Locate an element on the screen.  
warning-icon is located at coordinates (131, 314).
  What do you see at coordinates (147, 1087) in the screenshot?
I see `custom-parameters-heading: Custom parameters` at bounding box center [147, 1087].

--

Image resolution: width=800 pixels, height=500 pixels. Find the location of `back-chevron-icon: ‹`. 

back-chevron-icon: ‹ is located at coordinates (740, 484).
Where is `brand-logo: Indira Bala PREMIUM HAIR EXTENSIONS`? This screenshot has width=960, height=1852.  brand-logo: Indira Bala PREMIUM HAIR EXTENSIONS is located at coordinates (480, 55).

--

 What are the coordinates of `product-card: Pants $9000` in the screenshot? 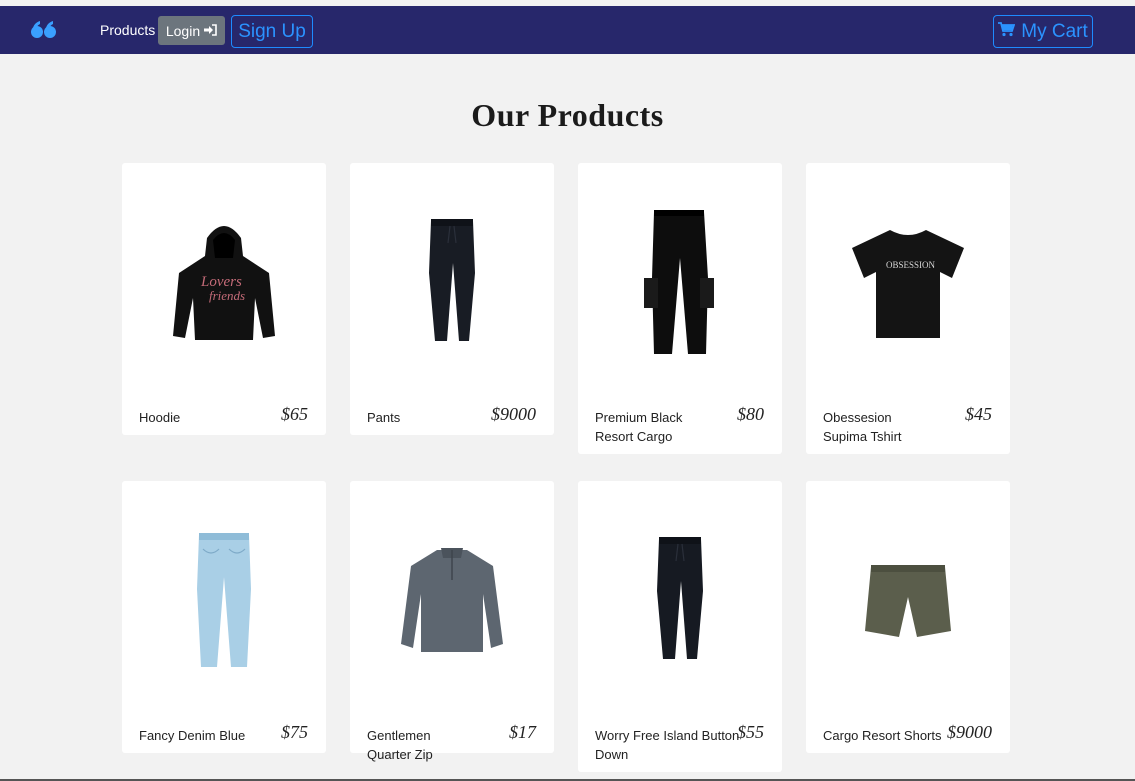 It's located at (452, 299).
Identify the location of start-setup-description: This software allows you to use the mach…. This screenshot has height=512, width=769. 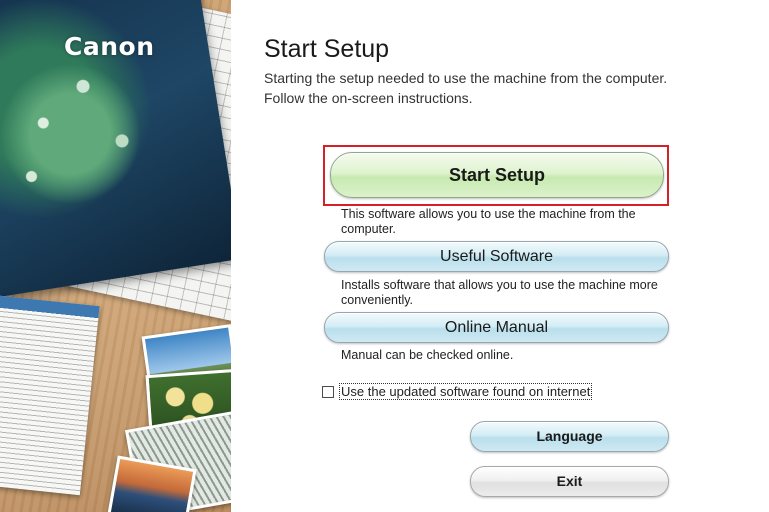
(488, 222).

**ABOUT THIS TASK**:
Reproduce the listing from the line containing "Identify the location" down to the line containing "(488, 222).", swapping "screenshot" for "image" and changing nothing else. Omit the pictures.

**RESPONSE FOR THIS EXERCISE**:
Identify the location of start-setup-description: This software allows you to use the mach…. This image has height=512, width=769. 
(488, 222).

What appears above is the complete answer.